Lines holding the string "screenshot" are the ones to copy; find them all in the data.

Dataset entries:
# # # # # # #

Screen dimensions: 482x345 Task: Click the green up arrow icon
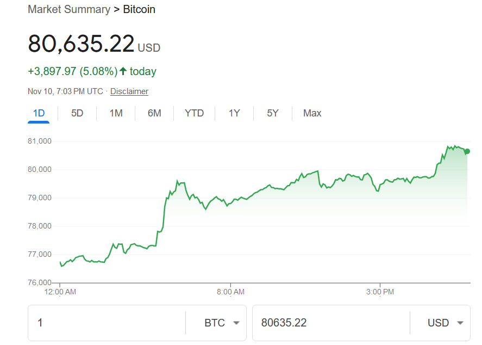[123, 71]
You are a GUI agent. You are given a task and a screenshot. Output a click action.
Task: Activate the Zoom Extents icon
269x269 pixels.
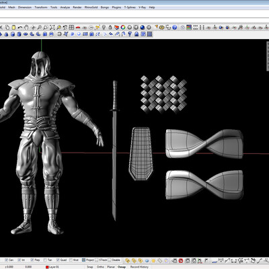pyautogui.click(x=52, y=28)
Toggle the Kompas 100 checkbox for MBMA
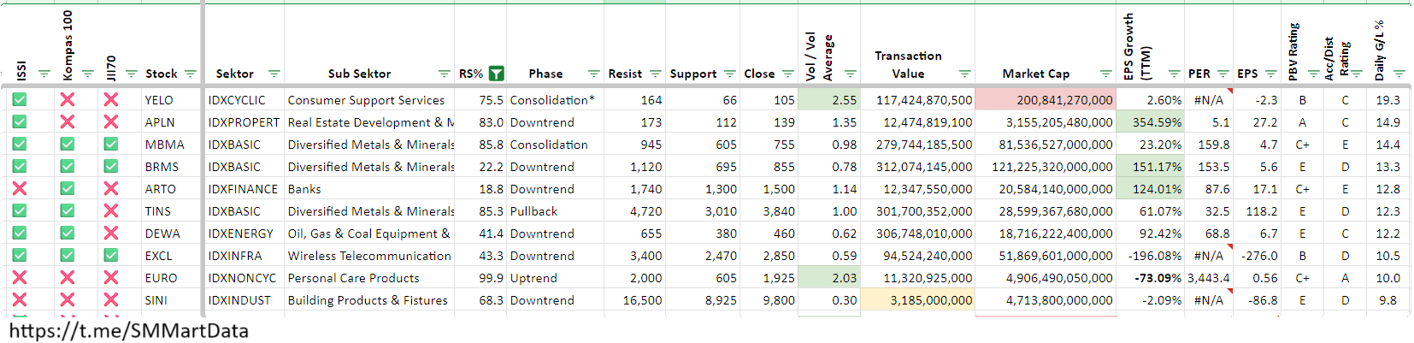Viewport: 1414px width, 343px height. tap(68, 145)
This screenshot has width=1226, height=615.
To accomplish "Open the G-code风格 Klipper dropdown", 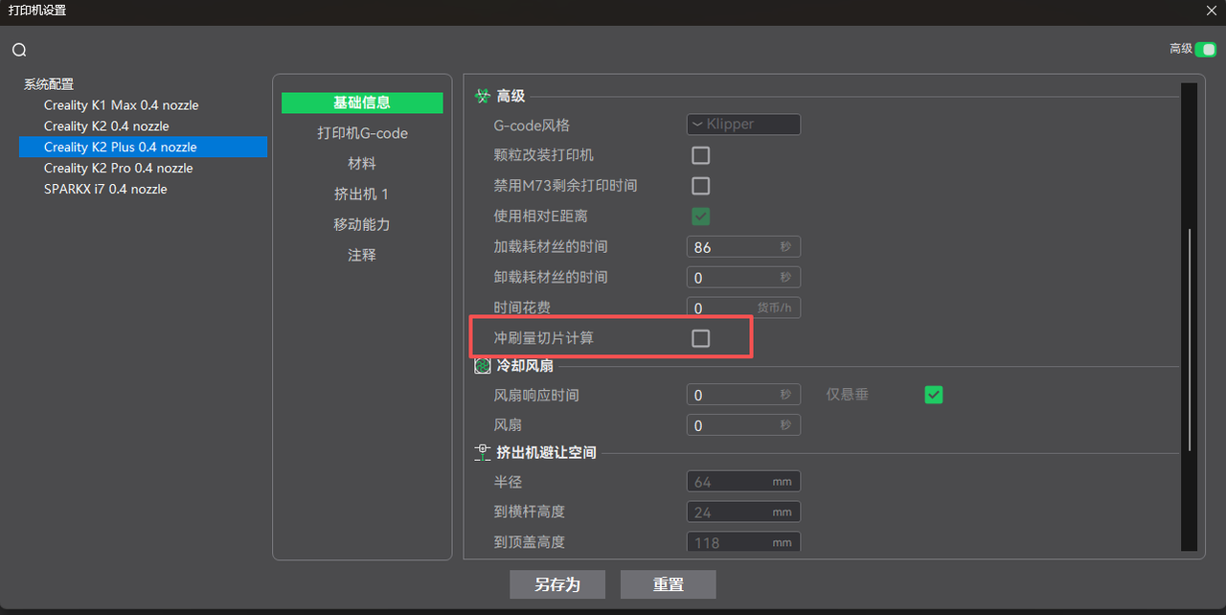I will [743, 125].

# # # # # # #

> [Result for this task]
You are a GUI agent. You are given a task and a screenshot. Output a click action.
This screenshot has width=1226, height=615.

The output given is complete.